うたたねシアター

「あおげば尊し」(2006/02/20 テーマ:POP)

ポップ・ポピュラーを「誰しもが共感できるもの」と解釈してみます。不謹慎だと怒られるかもしれないけど、冠婚葬祭の中で一番ポピュラーなのは、きっと告別式じゃなかろうか。
「あおげば尊し」という映画を紹介します。主人公は、小学校教師のテリー伊藤。末期ガンで余命幾ばくもない父を自宅で看取ろうとしている。父も教師だった。かつては嫌われることを覚悟のうえで、厳しく指導してきた父が衰弱していく様を、ただ何も出来ず見守るしかない苛立ち。一方、学校にいくと生徒達の間では死体写真をインターネットで見る事が流行り出している。小学生には死というものの意味が分からないのだ。だけど「どうして死体の写真をみちゃいけないの?」という小学生の言葉に、自分もはっきりとした理由を言えない。子供というのは本当に残酷なもの。子供の目にさらされると、曖昧な部分に向かい合う他なくなります。死ぬというのはどういうこと?老いるとは?お父さんは必要な物ないのかなというテリー伊藤に、妻である薬師丸ひろ子が言う台詞が、とても印象に残っています。「きっと、何かを欲しいとか、誰かに会いたいとか、そういうのって、すごく体力がいるものなのよ。死ぬときは、そういう気持ちが残らないようにできてるのよ、ちゃんと。」というような内容。
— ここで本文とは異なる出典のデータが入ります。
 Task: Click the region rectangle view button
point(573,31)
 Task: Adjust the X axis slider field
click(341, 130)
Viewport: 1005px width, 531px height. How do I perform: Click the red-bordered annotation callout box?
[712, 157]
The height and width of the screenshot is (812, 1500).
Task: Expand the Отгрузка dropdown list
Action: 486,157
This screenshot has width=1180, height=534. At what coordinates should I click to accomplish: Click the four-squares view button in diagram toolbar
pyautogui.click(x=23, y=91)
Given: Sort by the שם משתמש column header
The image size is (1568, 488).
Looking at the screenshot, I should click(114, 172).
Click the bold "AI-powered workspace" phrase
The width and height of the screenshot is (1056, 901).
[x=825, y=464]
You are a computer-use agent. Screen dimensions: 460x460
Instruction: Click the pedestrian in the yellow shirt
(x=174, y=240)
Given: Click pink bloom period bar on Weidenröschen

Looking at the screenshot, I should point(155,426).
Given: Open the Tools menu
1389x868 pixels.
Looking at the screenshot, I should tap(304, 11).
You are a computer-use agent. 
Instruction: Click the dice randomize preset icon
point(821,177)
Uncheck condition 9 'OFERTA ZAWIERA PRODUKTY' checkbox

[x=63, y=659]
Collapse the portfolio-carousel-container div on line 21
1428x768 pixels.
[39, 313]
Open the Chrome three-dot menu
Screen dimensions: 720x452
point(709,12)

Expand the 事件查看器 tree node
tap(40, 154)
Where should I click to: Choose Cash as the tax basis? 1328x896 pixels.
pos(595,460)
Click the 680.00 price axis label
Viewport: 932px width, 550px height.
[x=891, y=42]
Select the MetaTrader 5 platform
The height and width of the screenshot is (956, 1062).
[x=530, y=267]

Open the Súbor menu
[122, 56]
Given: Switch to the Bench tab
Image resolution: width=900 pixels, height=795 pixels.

最後の告別式のシーンでまた心の中でその台詞が甦りました。人生の長短は人それぞれだけど、実は亡くなる時には色んな事が±ゼロになるのかも。人から受ける喜怒哀楽も与えるそれも。生涯を通して見渡せば全てバランスがとれた±ゼロだ。
とても厳しいことで有名だった小学生の時の恩師を思い出しました。数年前、突然電話をくださったのですが、その声がか弱い老人の声だったので私はショックで、すごくイヤだった。でもこの映画を見て、先生の人生を受け入れてあげられない自分の小ささに気づきました。悲しみでさめざめというのではなく、不思議なくらい穏やかに目頭があつくなる映画です。